A bomb hidden in a box of birds killed 13 people and wounded 57 at a popular pet market in central Baghdad on Friday, police and witnesses said, describing the deadliest attack in the Iraqi capital in two months.

Body parts were strewn across the ground as bystanders piled victims into carts and rushed them to ambulances.

Police said four policemen were among the wounded in the bombing at the Ghazil pet market.

Other police sources said there were reports of a car bomb near a major Baghdad hospital but no other details were immediately available.

The market attack was the worst since 32 people were killed by twin car bombs in the predominantly Shi'ite district of Bayaa in southwestern Baghdad on September 26 and could dent new-found confidence among Iraqis that security is getting better.

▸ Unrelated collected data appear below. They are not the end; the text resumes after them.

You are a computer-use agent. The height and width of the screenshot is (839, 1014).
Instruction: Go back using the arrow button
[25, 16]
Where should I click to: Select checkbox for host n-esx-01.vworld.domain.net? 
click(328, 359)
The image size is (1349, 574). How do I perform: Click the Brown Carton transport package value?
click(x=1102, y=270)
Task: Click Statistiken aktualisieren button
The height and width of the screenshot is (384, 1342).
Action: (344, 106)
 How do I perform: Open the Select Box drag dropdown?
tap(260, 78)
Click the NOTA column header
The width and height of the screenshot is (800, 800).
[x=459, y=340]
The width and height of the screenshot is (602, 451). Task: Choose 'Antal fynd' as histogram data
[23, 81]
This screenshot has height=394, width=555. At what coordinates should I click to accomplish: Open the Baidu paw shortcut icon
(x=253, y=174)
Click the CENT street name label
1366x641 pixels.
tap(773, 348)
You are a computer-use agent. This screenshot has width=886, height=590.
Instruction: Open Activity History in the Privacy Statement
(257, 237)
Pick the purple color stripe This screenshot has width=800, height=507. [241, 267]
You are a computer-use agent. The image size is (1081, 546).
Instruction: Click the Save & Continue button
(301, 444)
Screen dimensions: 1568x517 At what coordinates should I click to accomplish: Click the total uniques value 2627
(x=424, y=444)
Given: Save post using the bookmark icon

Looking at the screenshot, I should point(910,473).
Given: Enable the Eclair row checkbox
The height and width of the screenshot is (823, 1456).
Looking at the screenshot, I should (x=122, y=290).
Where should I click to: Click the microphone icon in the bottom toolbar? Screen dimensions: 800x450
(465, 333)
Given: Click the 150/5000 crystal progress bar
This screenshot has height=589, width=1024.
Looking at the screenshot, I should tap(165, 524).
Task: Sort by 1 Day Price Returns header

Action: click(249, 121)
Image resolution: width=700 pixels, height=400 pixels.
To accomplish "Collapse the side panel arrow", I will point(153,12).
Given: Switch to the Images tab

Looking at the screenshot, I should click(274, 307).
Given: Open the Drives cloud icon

Levels of violence have fallen across Iraq in recent months, with the U.S. military saying attacks were down by 55 percent since an extra 30,000 U.S. troops became fully deployed in mid-June.

Something approaching normal life has been starting to return to Baghdad with the lull in bloodshed. Thousands of Iraqis have also been returning home after fleeing the violence.

Iraqis have been going to markets and to restaurants at night, both unheard of at the height of the violence after the bombing of a revered Shi'ite shrine in Samarra in February 2006 unleashed waves of sectarian killings.

The people were happy the last two weeks because the situation has improved. This explosion disturbs us, said Ghazil stallholder Salim.

The pet market, a popular weekend spectacle, sells a colorful range of creatures from guard dogs and monkeys to parrots, pigeons and tropical fish.

It has been targeted several times in the past. Seven people were killed there in a blast in January, a month after three people were killed in another attack.


Bystanders and stallholders covered their noses with masks because of the stench after the bombing. Stallholder Mohammed Abu Salim said police fired into the air after the blast.

We expected another explosion so we all ran away, he told Reuters. Then we went back to evacuate the wounded. I saw someone at a sandwich booth, he was burned completely, smoke was coming from his body. Another person lost both his legs.

Another witness, who did not give his name, said the bomb went off at about 9 a.m. (0600 GMT) and had been hidden in a box used to keep birds sold at the market. He said he had helped remove about a dozen bodies.

I have already changed my clothes, they were stained with blood, he said.

The increase in U.S. troops has targeted Shi'ite militias and al Qaeda fighters who are blamed for most large-scale bombings in Iraq. U.S. commanders however say that overall levels of violence in Iraq remain too high.

On Thursday, 10 mortar bombs landed in Baghdad's Green Zone, the heavily fortified central Baghdad compound which houses the U.S. embassy and the Iraqi parliament, in an attack coinciding with the U.S. Thanksgiving holiday.

The growing use of neighborhood police units, organized by mainly Sunni Arab tribal sheikhs, has also been credited for playing a part in bringing violence levels down.

But the neighborhood police units, organized by Awakening Councils of tribal leaders, have also become targets for attacks in recent weeks.

Police said al Qaeda militants killed eight members of a neighborhood police patrol on Thursday in Baghdad, raking them with heavy machinegun fire from a stolen Iraqi army vehicle.